Vergleiche mit eigenen Bildern, wobei das zur Kritik stehende als das bessere betitelt wird.

-       Hat der Schreiber ein eigenes ähnliches Bild, das deutlich schlechter ist, so würde er dies im Normalfall erst gar nicht anmerken. Finden Sie trotzdem diese Anmerkung, so können Sie davon ausgehen, dass sich der Kritiker über Ihr Bild lustig macht und mit seinem Hinweis sagen möchte ‚Schau mal auf meine Seite, wenn du sehen möchtest, wie man es richtig macht, du Birne‘.  Da diese ehrliche Kritik beim Autoren nichts bewirken würde, versteckt man diese Absicht hinter nett zu lesenden Lobesfloskeln.

Der konstruktive Inhalt für eine fotografische Anmerkung ist gleich Null. 

Kurt nannte mir der Reihe nach weitere Kommentare wie super, geil, fantastisch usw. Die Erklärungen des Buches dazu waren immer sehr einfach, überall stand nur: ‘Siehe >Schönes Bild<‘. 

Kurt unternahm einen letzten Versuch. “Jetzt aber, dieser Kommentar ist kurz, sehr eindeutig und nicht falsch zu interpretieren: ‘Super, das  Motiv ist echt klasse‘. Jetzt wollen wir doch mal sehen, was dein schlaues Buch dazu meint.” 

Blätter, blätter, aha, das war leicht zu finden. 

Tolles Motiv

-      Auf der Erde gibt es verschiedene Motive, manchmal sogar tolle Motive. Es gibt auch Bananen, manchmal auch tolle Bananen. Wenn Sie eine Banane fotografieren, haben Sie eine Banane fotografiert. Wenn Sie eine tolle Banane fotografieren, haben Sie eine tolle Banane fotografiert. Das ist völlig unabhängig davon, ob Ihr Bild gut oder schlecht ist, es bleibt eine tolle Banane. Ersetzen Sie nun tolle Banane durch tolles Motiv. Der Kritiker will damit ausdrücken, dass es nichts Positives an Ihrem Bild gibt. Um jedoch trotzdem seiner Kritik einen freundlichen Touch zu geben, lobt er etwas, was nicht Ihr Verdienst ist, nämlich das Motiv.

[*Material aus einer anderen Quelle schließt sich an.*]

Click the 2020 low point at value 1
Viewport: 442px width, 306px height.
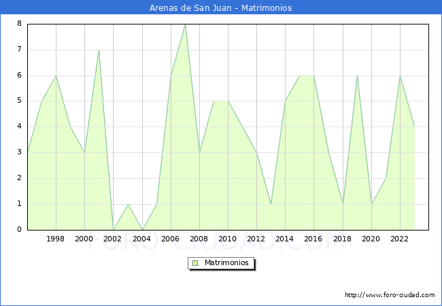tap(371, 204)
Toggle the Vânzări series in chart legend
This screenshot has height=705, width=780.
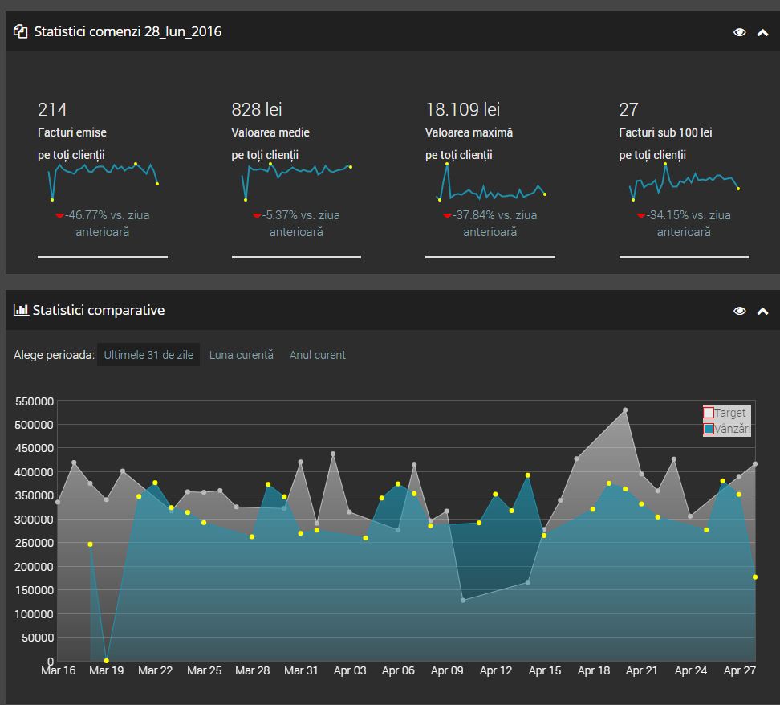click(x=709, y=429)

            Der konstruktive Inhalt für eine fotografische Anmerkung ist gleich Null. 

Kurt zerknüllte den Zettel mit seinem Bild und den Kommentaren und sah ziemlich sauer aus. “Hätte ich mir auch gleich denken können. Die Kommentare glichen doch zu sehr die von meiner Else, wenn Sie mal wieder irgendeine Anschaffung plant. Aber bei den FFSÜs verstehe ich das nicht, die wollen doch nichts von mir, warum dann diese Sülzereien?” 

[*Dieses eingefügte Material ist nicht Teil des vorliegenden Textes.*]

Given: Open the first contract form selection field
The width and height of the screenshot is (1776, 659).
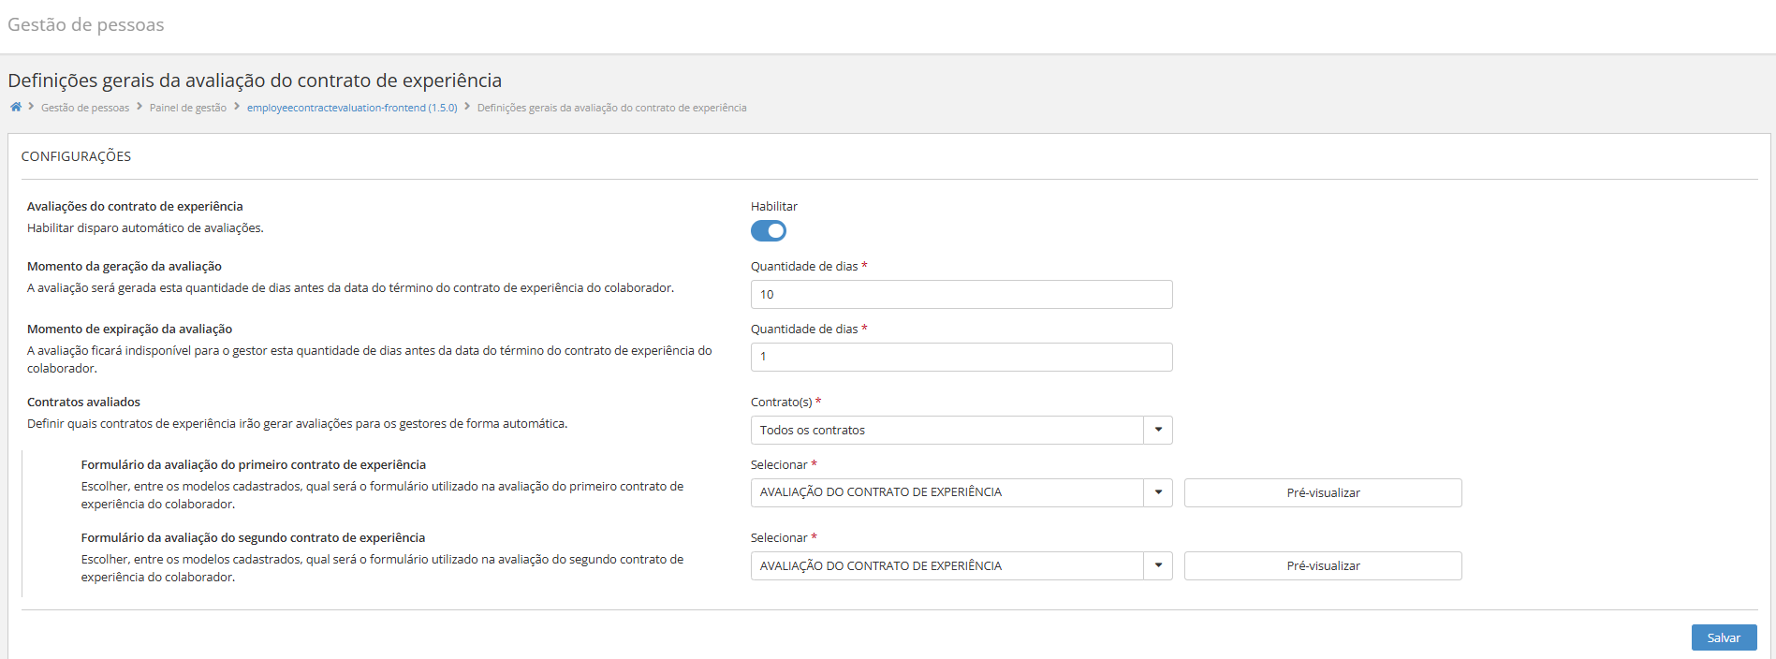Looking at the screenshot, I should (947, 492).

Ich zuckte mit den Schultern und meinte: “Keine Ahnung, vielleicht sehnen sich viele einfach nach ein paar Streicheleinheiten. Ist doch auch nicht sooo schlimm, wenn man es richtig zu interpretieren weiß. Es ist halt nur die Gefahr da, wenn man mal eine richtige Bildkritik erhält, dass man das dann persönlich nimmt und die Selbstkritik stark nachlässt.” 

“Kann mir nicht passieren,“ meinte Kurt, “ich bin immer offen für ehrliche Kommentare.”  

Jaja, dachte ich, unbedingt. 

“Da war doch noch ein weiterer Kommentar auf deiner Seite,” bemerkte ich. 

Kurts Miene verfinsterte sich ein wenig und er meinte: “Ja, da hat einer einfach ‚Ab in die Tonne‘ geschrieben, aber den habe ich gleich ignoriert, der will doch einfach nur provozieren.” 

“Ach, den hast du einfach ignoriert und der hat sich auch nicht mehr geäußert?” 

“Neinnein“, entgegnete Kurt, “das ist anders gemeint. Wenn jemand sich so äußert, dann kann man den bei FFSÜ auf IGNORE stellen und dann kann er sich nicht weiter äußern.” 

Hmm, das ist also bei FFSÜ die Definition von Selbstkritik. Sauberer Laden, was mir nicht gefällt, wird exekutiert. 

Kurt grübelte auf einmal ein wenig und meinte dann: “Sag mal, wenn alles das, was positiv klingt, eigentlich negativ ist, dann könnte doch die Anmerkung Ab in die Tonne in Wirklichkeit etwas sehr Positives sein.

“Äh, was soll denn Positives an dem Satz Ab in die Tonne sein? Das ist doch wohl so klar, das steht hier wohl kaum drin“, sagte ich verdutzt. 

“Quassel nicht, schlag lieber das Buch auf, du hast da eh keine Ahnung von.” 

Na gut, dann wollen wir mal schauen. “Oh ja, da isses.” 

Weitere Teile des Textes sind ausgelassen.